Between 1899 and 1908, the Cuba Central Railway and the Cuba Eastern Railway were created. One of their objectives was to integrate the railways which had been constructed since colonial times. That process was speeded up by Military Orders 34 and 62 enacted by General Leonardo Wood, during the government of occupation, which developed the sugar industry as much as it did the railways. In 1909, when Major General José Miguel Gómez took on the presidency of Cuba the cities of Havana and Santiago de Cuba were already connected by the Central Railway.

Taking into account the fact that Cuba is a long thin island, it was understood since colonial times that the railway was the ideal mode of transport and consequently an efficient infrastructure was created which united the country from north to south and east to west.

Owing to the deterioration suffered after 1959, the Revolutionary government proposed the building of a central double-track line, 1,149 km long, for high-speed trains.

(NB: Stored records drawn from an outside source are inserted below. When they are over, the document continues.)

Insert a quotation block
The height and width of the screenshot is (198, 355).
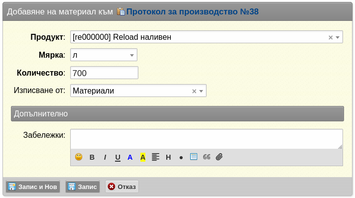point(207,157)
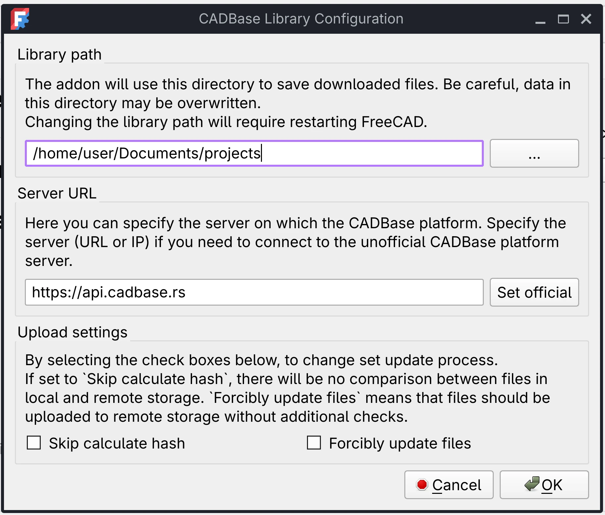Click the red stop icon on Cancel button

tap(422, 485)
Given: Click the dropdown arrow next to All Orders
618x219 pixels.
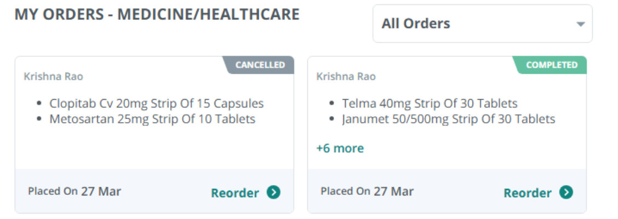Looking at the screenshot, I should (x=580, y=24).
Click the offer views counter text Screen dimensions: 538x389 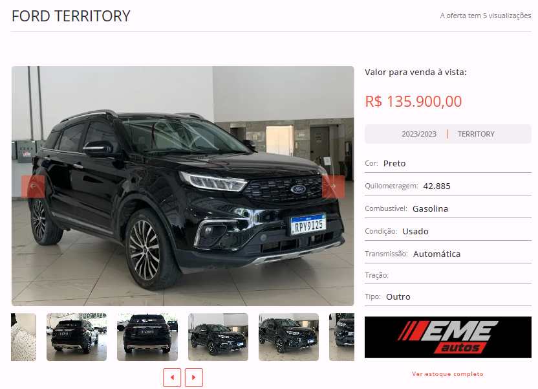(x=486, y=16)
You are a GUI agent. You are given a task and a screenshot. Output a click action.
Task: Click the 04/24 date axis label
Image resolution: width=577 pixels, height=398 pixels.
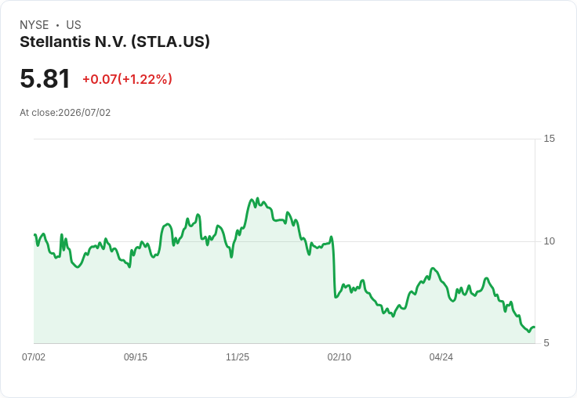click(441, 357)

On January 29, 1975, Fidel Castro opened the first 24.2 km section, but the plan collapsed, as such things nearly always did. Thirty-one years later, the same Fidel said: “We were intending to construct a new line employing all the technical resources required. Many curves were straightened out, but the work could not be finished, not just because we did not have the experience, but also for international problems which were arising. ..” In the same speech, delivered in 2006, he added: “Today we have just taken delivery of 12 locomotives, and not just any old locomotives; they are simply the best we have ever received in our country; the most modern, the most efficient, and the most economical.” [3]

From the year 2006 up to the present the official Cuban press provides information on what happened regarding the railway. The deterioration due to lack of attention in a 15 metre strip on both sides of the track, including some stretches which remained buried under rubble, required, in the year 2010, 30 million pesos to clean up and restore. [4]

With an integrated focus on the matter, Cuba arranged the purchase of 550 wagons, tankers and rolling stock, while at the same time investing in 112 Chinese-made locomotives. [5]

They did not put enough effort into solving the difficulties presented by the railway lines; in spite of spending nearly 600 million dollars in the last five years on the acquisition of equipment, machinery, tools, material and new productive lines capable of reversing the grave deterioration in the railways.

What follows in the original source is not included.